▸ EXTRAIT DU DOCUMENT
Images de Oreochromis niloticus (gauche), d’assiette de l’étang (centre) et du moine (droite) (DPA, ME/LCD)
1. Objectifs
- Améliorer l’état nutritionnel des populations ;
- Augmenter les revenus des producteurs.
2. Contexte/Conditions du milieu
L’élevage de la carpe est pratiqué en zones sahélienne, sahélo-soudanienne et soudanienne où l’eau est disponible toute l’année et est favorable au développent du poisson. Les étangs peuvent être creusés dans le sol, soit en partie dans le sol et en partie au-dessus, soit sous une élévation naturelle du sol. La terre doit contenir au moins 25% d’argile.
3. Etapes de mise en œuvre
❖ Caractéristique des étangs
La profondeur de l’étang doit être entre 0,5 m et 1 m sur le côté le moins profond et descendre jusqu’à 1,5 à 2 m sur le côté du point de vidange. La forme idéale d’un étang est rectangulaire ou carrée.
❖ Mise en eau des étangs
La mise en eau d’un nouvel étang doit être progressive et lente (5 à 10 cm/jour) pour permettre aux digues de s’imbiber d’eau, de se compacter et de devenir étanches.
❖ Fertilisation
La fertilisation permet le développement de la production primaire ; l’épandage de l’engrais minéral peut se faire avant la mise en eau mais l’apport du fumier peut se faire avant ou après la mise en eau. La norme est de 0,5 à 0,8 kg de superphosphate par are et par semaine et 1,5 à 3,2 kg/ are/ semaine pour les autres engrais minéraux. Pour la Fumure organique, la norme est 10 à 20 kg/are/semaine.
❖ Mise en charge des étangs
La mise en charge intervient deux semaines après la fertilisation. Elle varie en fonction des phases d’élevage (reproduction, pré-grossissement et grossissement).
❖ Reproduction
Les géniteurs sont introduits dans une proportion d’un mâle pour 3 femelles à densité de 0,7 poissons /m2. Il est souhaitable que le poids de géniteurs soit de 250 g pour le mâle et 150 g pour la femelle. La première pêche intermédiaire intervient 30 à 45 jours après la mise en charge des géniteurs et se poursuit au rythme de 15 jours ou chaque mois. La quantité d’aliment (50% de tourteau d’arachide et 50% de son de blé) en farine, par jour est de 2 à 3 % de la biomasse des géniteurs. La pêche des alevins se fait à la senne de plage de 6 mm de maille. Les alevins pêchés ont un poids moyen de 1 à 3 g. Avec un seul étang de reproduction on peut prévoir 2 à 3 étangs de pré-grossissement et 4 à 7 étangs de grossissement. La durée de la phase de reproduction est de 5 à 6 mois.
❖ Pré-grossissement ou production de fingerlings (Alevin de 20 et 50 g)

▸ DONNÉES ENREGISTRÉES
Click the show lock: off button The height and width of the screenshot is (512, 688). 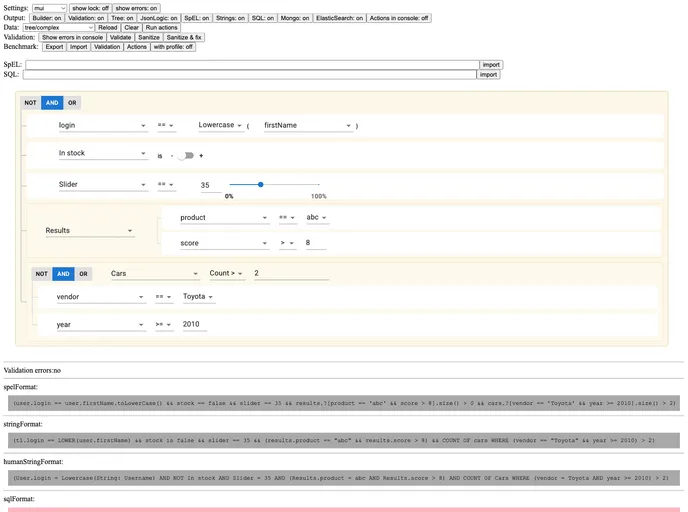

▸ CONSIGNES DE TRAVAIL
A) Répondez aux questions suivantes à partir de l'extrait sur la pisciculture en étang.
(i) Quelle proportion minimale d'argile la terre doit-elle contenir ?
(ii) À quel rythme la mise en eau d'un nouvel étang doit-elle se faire ?
(iii) Combien de temps après la fertilisation la mise en charge intervient-elle ?
B) Recopiez fidèlement le passage de l'extrait sur la pisciculture en étang qui commence par « Images de Oreochromis » et se poursuit jusqu'à « revenus des producteurs. ».
C) Rédigez la suite de l'extrait sur la pisciculture en étang à partir du point où il s'interrompt.
Ce matériel provient d'une source distincte de l'extrait.

▸ RÉPONSES AUX CONSIGNES
A)
(i) Au moins 25 % d'argile.
(ii) De façon progressive et lente, à raison de 5 à 10 cm par jour.
(iii) Deux semaines après la fertilisation.

B)
Images de Oreochromis niloticus (gauche), d’assiette de l’étang (centre) et du moine (droite) (DPA, ME/LCD)
1. Objectifs
- Améliorer l’état nutritionnel des populations ;
- Augmenter les revenus des producteurs.

C)
L’étang (4 ares) de pré-grossissement doit être maintenu plein durant toute la durée d’élevage (2 à 3 mois) suivant l’alimentation. Les alevins récoltés de l’étang de reproduction sont comptés, pesés et mis dans l’étang de pré-grossissement à la densité de 20 poissons/m2 afin d’obtenir la taille de sexage (20 et 50 g). Des pêches de contrôle sont effectuées chaque mois. L’alimentation (40% de tourteau d’arachide, 40% de son de blé et 20 % de farine de poisson) sous forme de granulé, apportée par jour est de 15% de la biomasse des alevins mis en charge. Ce pourcentage est ajusté après chaque pêche de contrôle.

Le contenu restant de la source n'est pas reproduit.